Joseph Schumpeter’s Capitalism, Socialism and Democracy is (apparently) “the third most cited book in the social sciences published before 1950, behind Marx’s Capital and The Wealth of Nations by Adam Smith“. (Schumpeter has two entries in the top five).

The first section of the book is a response to Marx: who Marx’s economic mentors were (in particular Ricardo), what Marx was right about, what he was wrong about, what his followers – even Engels – got wrong that Marx actually had something interesting to say about.

I like this passage for the way it points at three things: the unproven foundation of Marx’s theory of primitive accumulation; Marx’s employment of the “guffaw” method of sidestepping relevant arguments; and the discomfort that many of us feel in acknowledging the “supernormal intelligence and extraordinary energy” of the successful entrepreneur.*

Marx tries to show how in that class war capitalists destroy each other and eventually will destroy the capitalist system too.

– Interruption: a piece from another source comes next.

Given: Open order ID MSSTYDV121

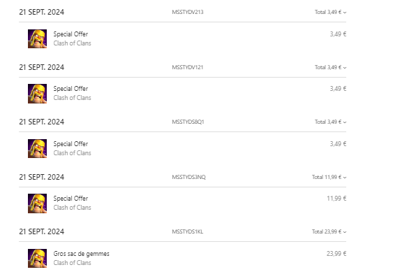Looking at the screenshot, I should pyautogui.click(x=188, y=67).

He also tries to show how the ownership of capital leads to further accumulation. But this way of arguing as well as the very definition that makes the ownership of something the constituent characteristic of a social class only serves to increase the importance of the question of “primitive accumulation,” that is to say, of the question how capitalists came to be capitalists in the first instance or how they acquired that stock of goods which according to the Marxian doctrine was necessary in order to enable them to start exploiting.

On this question Marx is much less explicit. He contemptuously rejects the bourgeois nursery tale (Kinderfibel) that some people rather than others became, and are still becoming every day, capitalists by superior intelligence and energy in working and saving. Now he was well advised to sneer at that story about the good boys. For to call for a guffaw is no doubt an excellent method of disposing of an uncomfortable truth, as every politician knows to his profit.

Nobody who looks at historical and contemporaneous fact with anything like an unbiased mind can fail to observe that this children’s tale, while far from telling the whole truth, yet tells a good deal of it. Supernormal intelligence and energy account for industrial success and in particular for the founding of industrial positions in nine cases out of ten. And precisely in the initial stages of capitalism and of every individual industrial career, saving was and is an important element in the process though not quite as explained in classic economics.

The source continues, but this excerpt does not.